Recently I was in the hospital to have my Achilles tendon repaired. The surgery entailed several phone calls from the hospital explaining things like what medicines to discontinue, when to stop eating, what time to be there, what to bring along and lastly, advising me I will be responsible for my deductible, coinsurance and any copay. I was told that if I paid my deductible, coinsurance and copay at admission, I would receive a discount of 10%.
Being an insurance agent, deductibles, coinsurances and copays are common terms. I then decided that taking time to explain them to would make a good column.
Deductibles on your health plan are the first dollars you must pay for any medical treatment before the insurance company pays.
Coinsurance is paid as a percentage of the cost of a service. In my case, the cost of my service was $20,000, leaving me responsible for $2,000.
A copay is a fixed cost ($40, for example) that an insurance policyholder pays for a specific service covered by insurance.
Coinsurance and copays apply in different situations, but both are expenses associated with your insurance plan. With a copay, you know exactly what your out-of-pocket payment will be at each visit. Coinsurance will likely result in a higher cost at your visit.
However, you’ll meet your deductible and hit your out-of-pocket max faster, so coinsurance might work out better if you expect a lot of health-care needs.
Maximum out-of-pocket expenses are also important to understand. Health policies limit the amount you have to pay for covered services in a plan year. They may limit your expenses by individual or household. If your policy reads maximum out-of pocket $2,500/$5,000, then one person is limited to $2,500 and your household is limited to $5,000.
We all know health-care costs have been increasing. Deductibles are being raised, and as I explained coinsurance can cost several thousands of dollars.
Most people don’t plan on being sick or injured. But as I found out, your body does not always cooperate. With that in mind there are several strategies to cover unexpected costs.
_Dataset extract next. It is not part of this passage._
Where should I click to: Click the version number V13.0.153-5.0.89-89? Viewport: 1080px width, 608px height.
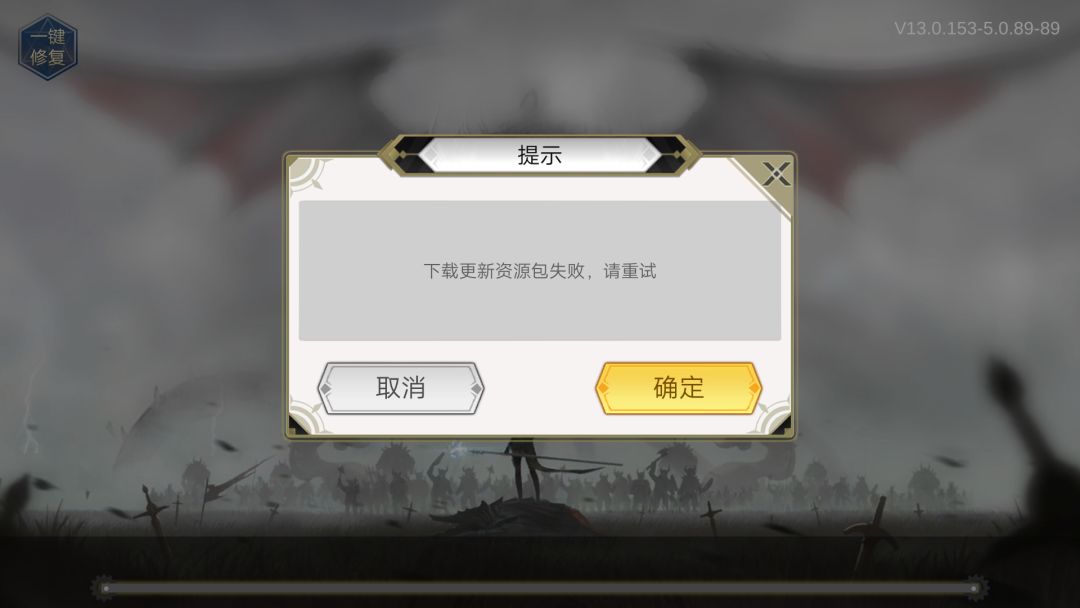point(977,28)
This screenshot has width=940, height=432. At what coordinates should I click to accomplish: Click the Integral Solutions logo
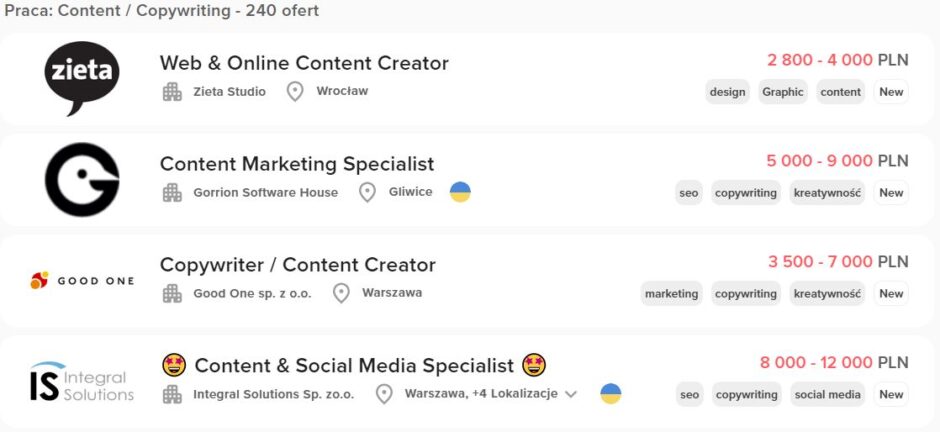[x=82, y=381]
Create an emergency fund, somewhere you have $2,000 or $3,000 available when needed. This could be in a bank account, money market or my favorite, a life insurance policy. Cash value life insurance policies allow you to withdraw money or borrow against the policy while providing needed life insurance.
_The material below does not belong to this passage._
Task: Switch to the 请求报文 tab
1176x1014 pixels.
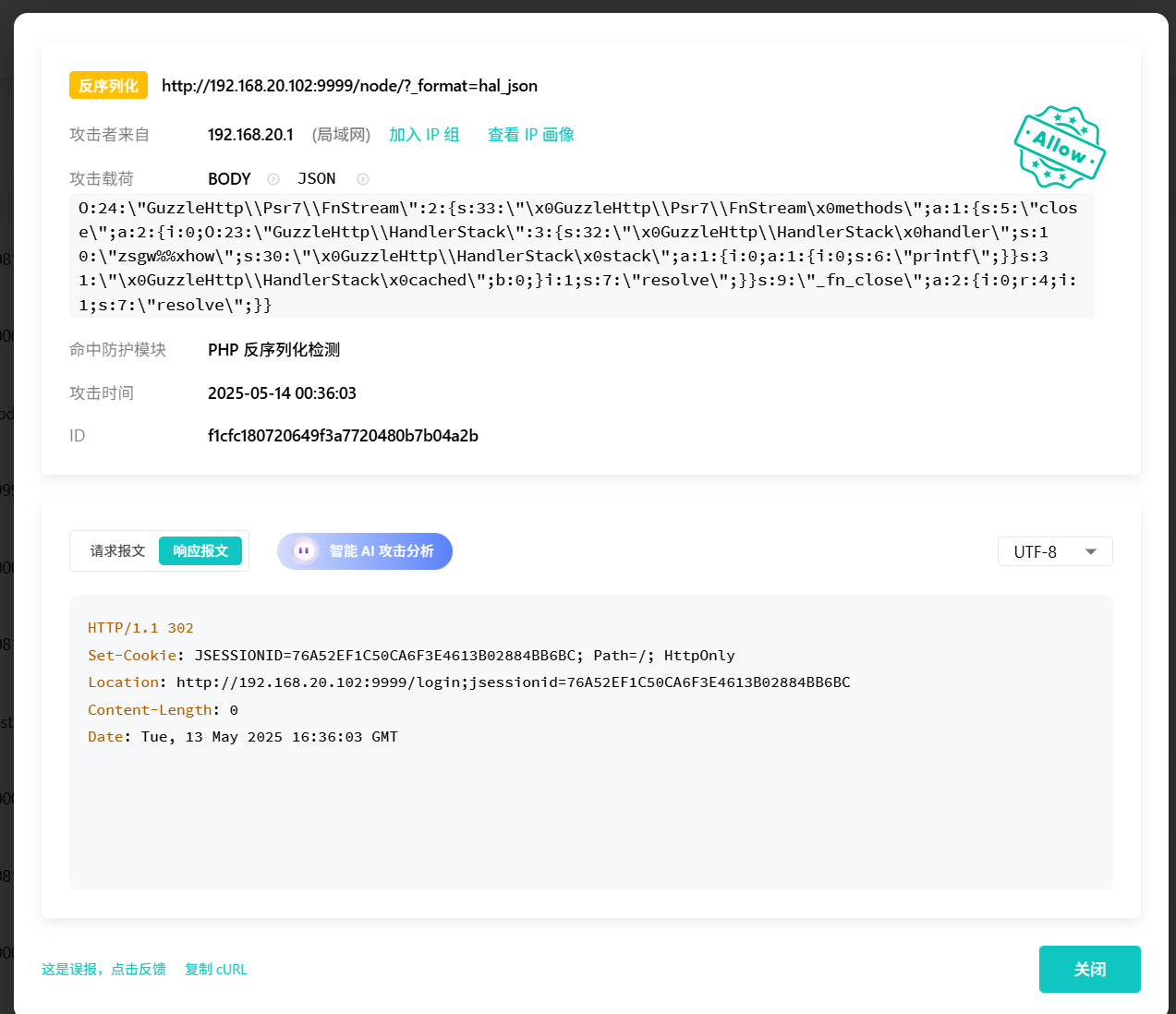Action: [x=117, y=551]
You can also purchase a supplemental plan. Supplemental health insurance plans are designed to cover the out-of-pocket expenses resulting from hospital stays or emergency room visits.
Supplemental plans can reimburse you for expenses paid or provide daily benefits for each day you spend in a medical facility.
Lastly, you can borrow the money or arrange a payment plan from the hospital.
Both of these strategies result in interest charges increasing the overall cost of your emergency.
Planning for something that may not happen is hard. Understanding that planning for the unforeseen is the responsible way to protect your family. Look at your health policy to determine the maximum cost for an emergency you could face.
Then choose a strategy that works in your budget.
Bob Hollick is a State Farm Insurance agent based in Washington.